**WHAT THIS TASK INVOLVES**.
Filter the data below for the string "plus" and copy each matching line.

==*==

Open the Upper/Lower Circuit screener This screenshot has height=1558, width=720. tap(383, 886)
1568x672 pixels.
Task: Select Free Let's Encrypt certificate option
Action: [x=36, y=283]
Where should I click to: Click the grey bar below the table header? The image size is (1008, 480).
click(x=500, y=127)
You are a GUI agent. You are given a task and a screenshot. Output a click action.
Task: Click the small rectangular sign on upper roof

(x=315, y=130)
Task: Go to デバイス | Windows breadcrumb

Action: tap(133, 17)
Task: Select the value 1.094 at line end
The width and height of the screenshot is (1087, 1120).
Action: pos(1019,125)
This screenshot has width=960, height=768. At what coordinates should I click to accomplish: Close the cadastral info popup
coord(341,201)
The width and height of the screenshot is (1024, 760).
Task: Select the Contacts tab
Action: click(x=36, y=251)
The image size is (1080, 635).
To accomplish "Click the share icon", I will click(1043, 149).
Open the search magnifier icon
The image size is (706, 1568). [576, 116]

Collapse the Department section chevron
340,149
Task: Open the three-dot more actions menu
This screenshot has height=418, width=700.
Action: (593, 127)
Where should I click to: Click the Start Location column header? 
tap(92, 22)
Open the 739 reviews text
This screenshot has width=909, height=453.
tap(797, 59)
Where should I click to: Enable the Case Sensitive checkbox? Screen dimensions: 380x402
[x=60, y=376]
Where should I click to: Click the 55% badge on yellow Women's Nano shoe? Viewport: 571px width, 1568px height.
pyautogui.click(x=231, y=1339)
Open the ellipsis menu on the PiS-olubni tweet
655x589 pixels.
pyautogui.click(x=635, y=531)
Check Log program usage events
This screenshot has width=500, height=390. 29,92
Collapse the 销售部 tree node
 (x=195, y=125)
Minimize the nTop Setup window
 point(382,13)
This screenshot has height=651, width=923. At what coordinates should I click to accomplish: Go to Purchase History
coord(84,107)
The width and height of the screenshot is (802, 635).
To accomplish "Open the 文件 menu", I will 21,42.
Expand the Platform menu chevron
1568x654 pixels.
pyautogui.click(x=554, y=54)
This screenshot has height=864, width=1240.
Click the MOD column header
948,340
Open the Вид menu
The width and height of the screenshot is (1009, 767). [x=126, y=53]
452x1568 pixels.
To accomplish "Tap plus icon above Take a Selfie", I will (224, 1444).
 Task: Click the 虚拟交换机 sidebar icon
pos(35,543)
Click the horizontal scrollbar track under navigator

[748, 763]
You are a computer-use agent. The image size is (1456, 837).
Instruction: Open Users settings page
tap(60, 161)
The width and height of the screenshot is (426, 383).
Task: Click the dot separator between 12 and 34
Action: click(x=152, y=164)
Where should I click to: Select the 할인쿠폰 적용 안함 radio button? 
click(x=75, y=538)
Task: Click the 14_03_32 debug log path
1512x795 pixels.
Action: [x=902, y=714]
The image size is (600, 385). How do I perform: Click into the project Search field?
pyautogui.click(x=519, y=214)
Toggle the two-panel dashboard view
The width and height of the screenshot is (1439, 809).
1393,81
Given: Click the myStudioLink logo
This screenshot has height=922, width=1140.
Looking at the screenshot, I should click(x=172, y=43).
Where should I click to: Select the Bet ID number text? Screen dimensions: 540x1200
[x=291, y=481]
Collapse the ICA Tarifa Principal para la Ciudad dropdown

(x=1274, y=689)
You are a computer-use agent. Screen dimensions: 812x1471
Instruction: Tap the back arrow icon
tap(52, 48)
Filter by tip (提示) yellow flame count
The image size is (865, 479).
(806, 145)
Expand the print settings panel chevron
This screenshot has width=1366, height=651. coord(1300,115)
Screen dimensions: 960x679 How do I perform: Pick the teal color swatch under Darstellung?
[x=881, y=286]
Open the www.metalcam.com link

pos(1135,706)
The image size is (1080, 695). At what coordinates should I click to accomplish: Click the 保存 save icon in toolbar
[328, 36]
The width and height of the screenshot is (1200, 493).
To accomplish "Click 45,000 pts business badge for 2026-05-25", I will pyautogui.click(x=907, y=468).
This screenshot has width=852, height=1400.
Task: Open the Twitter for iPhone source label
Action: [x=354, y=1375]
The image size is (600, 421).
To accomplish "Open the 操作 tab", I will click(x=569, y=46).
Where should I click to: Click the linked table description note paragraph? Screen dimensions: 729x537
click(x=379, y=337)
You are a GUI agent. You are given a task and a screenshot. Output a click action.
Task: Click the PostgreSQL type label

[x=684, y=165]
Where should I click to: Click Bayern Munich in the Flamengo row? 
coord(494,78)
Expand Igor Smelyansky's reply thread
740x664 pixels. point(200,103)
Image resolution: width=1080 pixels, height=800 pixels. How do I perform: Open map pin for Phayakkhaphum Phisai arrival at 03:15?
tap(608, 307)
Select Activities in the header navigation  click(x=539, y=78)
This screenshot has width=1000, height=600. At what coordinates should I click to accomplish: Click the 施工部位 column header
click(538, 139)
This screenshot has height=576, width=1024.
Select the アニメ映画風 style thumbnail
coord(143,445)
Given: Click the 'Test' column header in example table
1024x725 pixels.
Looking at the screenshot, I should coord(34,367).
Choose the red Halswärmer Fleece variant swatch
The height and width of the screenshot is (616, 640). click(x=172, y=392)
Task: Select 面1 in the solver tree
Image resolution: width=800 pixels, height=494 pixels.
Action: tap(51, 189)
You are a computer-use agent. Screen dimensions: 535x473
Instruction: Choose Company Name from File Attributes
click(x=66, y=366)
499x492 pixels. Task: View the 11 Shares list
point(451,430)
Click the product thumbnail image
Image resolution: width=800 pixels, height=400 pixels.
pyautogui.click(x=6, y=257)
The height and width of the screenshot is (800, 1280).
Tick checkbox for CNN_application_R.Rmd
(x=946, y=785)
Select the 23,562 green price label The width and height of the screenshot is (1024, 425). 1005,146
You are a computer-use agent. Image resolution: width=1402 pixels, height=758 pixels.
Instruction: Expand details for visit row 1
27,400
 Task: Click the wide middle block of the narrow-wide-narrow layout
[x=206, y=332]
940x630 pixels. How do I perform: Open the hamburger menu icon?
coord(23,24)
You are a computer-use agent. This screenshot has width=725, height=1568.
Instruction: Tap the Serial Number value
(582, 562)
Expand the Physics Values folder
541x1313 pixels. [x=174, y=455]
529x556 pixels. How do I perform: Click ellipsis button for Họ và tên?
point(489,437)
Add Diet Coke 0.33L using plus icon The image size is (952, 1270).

==*==

**FINISHED TASK**.
To accomplish "Tap plus icon above Take a Selfie", I will (224, 1444).
Add Diet Coke 0.33L using plus icon The image size is (952, 1270).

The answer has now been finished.